We need fewer “shotgun” trials like the one we heard a couple of meetings back. Would anyone in their right mind walk into my ICU today and say, “every patient gets a beta blocker regardless of age, blood pressure or heart rate?” That trial was much like an open bar call, but instead it was “beta blockers all around” (no I haven’t started drinking, but it seemed to be an appropriate analogy). Is there any wonder that those patients didn’t do so well when we sprinkled beta-blockers like shotgun scatter ?
What about the trial done just for the sake of doing a trial? Remember the one where an ace inhibitor failed to improve “normal EF diastolic heart failure” yet not one patient got a single EDP measurement or a measure of diastolic filling patterns by echo. It was like we enrolled patients at the local Wal-Mart asking everyone coming out the front door if they were short winded. If the answer was yes, they got an ace inhibitor and then were just brought back in a few weeks and asked if they felt better. It was the only trial I’ve ever seen to test the efficacy of a drug on cohorts who probably didn’t even have the disease.
Then there are the cloak and dagger presentations where the presenter is bought and sold by the pharmaceutical company. His trial is negative and he knows it when he gets up to the podium but he’s found the “needle in a haystack” subset that benefited from the compound. It might be something like “ patients whose birthdays occur in a month that end in “er” demonstrated a substantial benefit but the presenter will quickly add that the trial wasn’t powered to address this issue.” He secretly hopes we’ll rush out of the meeting like minions and prescribe like crazy his compound until the next trial proves it doesn’t work. Heck, it might even be downright dangerous, but that doesn’t matter as long as part of the investment was recovered. Thankfully, I don’t think there are a lot of these types of presentations.

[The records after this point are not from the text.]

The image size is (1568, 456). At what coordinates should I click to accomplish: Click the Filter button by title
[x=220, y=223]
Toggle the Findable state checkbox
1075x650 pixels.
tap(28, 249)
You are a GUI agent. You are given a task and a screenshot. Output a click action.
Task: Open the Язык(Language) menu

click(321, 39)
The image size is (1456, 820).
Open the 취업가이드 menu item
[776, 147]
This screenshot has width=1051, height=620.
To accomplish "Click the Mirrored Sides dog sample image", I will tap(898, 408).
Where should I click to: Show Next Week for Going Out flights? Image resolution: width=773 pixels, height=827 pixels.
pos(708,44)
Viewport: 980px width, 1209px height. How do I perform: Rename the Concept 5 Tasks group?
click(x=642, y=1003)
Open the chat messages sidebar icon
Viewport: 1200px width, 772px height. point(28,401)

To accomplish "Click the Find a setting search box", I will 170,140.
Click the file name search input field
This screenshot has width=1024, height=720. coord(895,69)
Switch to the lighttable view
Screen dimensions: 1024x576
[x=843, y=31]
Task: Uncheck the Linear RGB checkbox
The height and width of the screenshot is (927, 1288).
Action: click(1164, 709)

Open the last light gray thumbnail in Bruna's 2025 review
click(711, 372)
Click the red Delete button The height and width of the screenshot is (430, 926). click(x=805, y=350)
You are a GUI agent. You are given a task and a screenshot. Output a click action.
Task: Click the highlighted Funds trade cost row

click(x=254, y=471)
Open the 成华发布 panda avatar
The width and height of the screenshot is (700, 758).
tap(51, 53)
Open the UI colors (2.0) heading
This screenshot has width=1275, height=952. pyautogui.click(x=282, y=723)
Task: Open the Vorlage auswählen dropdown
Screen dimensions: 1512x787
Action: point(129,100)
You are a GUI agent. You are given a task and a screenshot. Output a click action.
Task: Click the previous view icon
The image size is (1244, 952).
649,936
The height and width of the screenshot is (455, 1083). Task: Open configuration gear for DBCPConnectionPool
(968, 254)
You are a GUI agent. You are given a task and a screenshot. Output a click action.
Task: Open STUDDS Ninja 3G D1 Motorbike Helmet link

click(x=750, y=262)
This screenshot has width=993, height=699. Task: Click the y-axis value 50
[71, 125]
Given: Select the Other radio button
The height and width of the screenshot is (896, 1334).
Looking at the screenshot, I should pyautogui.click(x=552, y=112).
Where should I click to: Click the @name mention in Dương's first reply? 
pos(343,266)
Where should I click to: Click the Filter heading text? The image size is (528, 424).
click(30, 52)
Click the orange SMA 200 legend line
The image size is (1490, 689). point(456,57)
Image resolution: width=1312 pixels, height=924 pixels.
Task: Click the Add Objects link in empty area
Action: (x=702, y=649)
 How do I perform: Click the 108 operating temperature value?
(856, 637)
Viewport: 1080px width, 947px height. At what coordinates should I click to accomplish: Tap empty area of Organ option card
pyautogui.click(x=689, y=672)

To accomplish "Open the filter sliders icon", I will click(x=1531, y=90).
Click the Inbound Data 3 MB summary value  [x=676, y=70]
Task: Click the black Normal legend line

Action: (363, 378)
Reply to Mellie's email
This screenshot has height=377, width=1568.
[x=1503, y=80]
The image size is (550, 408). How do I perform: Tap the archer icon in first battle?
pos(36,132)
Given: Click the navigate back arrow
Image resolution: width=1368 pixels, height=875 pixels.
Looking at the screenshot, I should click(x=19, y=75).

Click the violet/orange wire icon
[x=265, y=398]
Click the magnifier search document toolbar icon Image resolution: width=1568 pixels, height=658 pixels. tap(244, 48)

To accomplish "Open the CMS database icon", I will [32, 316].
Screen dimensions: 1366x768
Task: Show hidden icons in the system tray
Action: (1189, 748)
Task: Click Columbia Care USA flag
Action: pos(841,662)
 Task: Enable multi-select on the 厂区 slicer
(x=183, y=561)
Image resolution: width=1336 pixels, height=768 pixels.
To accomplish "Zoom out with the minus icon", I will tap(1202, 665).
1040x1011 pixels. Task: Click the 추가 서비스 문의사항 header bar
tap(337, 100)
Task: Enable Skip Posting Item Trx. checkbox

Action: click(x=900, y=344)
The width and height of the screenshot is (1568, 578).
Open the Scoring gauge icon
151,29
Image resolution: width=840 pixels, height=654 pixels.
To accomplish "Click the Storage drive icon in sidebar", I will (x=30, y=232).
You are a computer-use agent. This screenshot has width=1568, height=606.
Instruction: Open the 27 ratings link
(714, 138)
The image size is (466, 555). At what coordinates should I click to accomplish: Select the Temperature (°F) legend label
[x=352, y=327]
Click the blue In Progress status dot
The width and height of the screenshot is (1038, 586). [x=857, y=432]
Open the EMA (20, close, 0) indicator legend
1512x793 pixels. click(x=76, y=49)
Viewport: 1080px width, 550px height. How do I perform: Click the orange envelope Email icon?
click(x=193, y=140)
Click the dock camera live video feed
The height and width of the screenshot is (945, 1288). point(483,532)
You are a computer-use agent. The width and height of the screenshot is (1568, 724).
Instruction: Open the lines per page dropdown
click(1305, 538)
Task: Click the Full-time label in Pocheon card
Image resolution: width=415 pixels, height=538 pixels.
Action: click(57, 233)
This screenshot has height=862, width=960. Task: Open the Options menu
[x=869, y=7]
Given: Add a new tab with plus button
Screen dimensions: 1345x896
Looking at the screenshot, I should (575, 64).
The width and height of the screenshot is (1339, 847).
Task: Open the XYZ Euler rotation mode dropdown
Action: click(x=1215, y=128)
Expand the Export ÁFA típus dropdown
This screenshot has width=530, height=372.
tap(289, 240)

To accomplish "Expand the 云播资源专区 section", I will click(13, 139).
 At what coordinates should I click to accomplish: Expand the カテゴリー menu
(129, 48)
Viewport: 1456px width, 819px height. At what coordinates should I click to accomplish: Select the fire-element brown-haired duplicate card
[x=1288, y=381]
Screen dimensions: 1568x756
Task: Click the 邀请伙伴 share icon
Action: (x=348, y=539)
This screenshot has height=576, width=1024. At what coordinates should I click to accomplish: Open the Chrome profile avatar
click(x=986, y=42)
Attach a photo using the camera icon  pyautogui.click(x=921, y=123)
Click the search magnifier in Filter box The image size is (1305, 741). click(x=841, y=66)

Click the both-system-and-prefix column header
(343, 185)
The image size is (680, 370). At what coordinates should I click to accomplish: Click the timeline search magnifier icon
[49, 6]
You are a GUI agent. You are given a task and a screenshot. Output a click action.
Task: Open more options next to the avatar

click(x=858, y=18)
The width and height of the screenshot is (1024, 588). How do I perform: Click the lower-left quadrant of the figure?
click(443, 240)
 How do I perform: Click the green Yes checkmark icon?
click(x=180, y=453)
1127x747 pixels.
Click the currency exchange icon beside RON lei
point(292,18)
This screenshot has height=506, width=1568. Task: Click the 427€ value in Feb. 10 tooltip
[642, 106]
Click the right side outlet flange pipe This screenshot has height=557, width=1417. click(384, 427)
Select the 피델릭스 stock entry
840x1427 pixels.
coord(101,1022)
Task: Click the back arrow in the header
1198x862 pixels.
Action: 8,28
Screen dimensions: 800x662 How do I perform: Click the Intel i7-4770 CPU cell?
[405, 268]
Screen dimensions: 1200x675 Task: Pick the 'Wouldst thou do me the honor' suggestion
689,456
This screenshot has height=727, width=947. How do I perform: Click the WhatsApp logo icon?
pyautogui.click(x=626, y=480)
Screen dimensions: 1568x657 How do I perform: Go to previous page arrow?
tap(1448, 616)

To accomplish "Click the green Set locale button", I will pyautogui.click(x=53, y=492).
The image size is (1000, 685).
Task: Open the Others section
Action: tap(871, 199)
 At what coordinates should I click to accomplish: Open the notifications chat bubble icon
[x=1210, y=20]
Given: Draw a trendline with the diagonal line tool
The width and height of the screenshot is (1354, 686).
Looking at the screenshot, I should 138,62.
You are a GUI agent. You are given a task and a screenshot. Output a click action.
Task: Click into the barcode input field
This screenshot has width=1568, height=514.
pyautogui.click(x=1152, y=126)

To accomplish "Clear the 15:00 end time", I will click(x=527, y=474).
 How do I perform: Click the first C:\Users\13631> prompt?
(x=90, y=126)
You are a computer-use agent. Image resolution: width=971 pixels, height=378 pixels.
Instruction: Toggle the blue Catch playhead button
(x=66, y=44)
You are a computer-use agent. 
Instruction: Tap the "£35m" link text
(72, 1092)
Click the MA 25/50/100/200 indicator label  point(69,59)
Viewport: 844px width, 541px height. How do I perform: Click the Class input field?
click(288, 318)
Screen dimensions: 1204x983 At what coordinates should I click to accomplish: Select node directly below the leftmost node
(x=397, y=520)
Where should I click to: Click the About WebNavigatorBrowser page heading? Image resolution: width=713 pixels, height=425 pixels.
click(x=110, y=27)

Then there are the studies that are the greatest of my pet peeves: those with the all encompassing and confusing composite end point. The presentation always begins with the usual statement: ‘We met the composite endpoint (I scribble “positive trial” in the margin of my notepad) which included death, stroke, heart attack, the prevention of 7 consecutive days of subzero temperatures in southern Florida and hospital re -admit rates”. Then I study the graphs; hmmm…. It met the endpoint by preventing sub zero temps but failed at death, stroke, heart attack and readmit rates. –(scratch note in margin ). Why not just report on every single endpoint as positive or negative and power the trial to address the very questions that are being asked??
I readily acknowledge that trial designers have a very important, complex task. We won’t always agree on the implication and like the bible, outcomes are subject to broad interpretation. But I do insist that before we spend money and put patients at potential risk, both the premise and the endpoints must make sense and the questions must be worthwhile. Most importantly, improvements in patient welfare (not the pharmaceutical company portfolio) should be the primary goal.
If we as physicians and scientists would all live by the old Alan Simpson quote “ If you have integrity, nothing else matters. If you don’t have integrity, nothing else matters, “ then henceforth, every single trial would matter.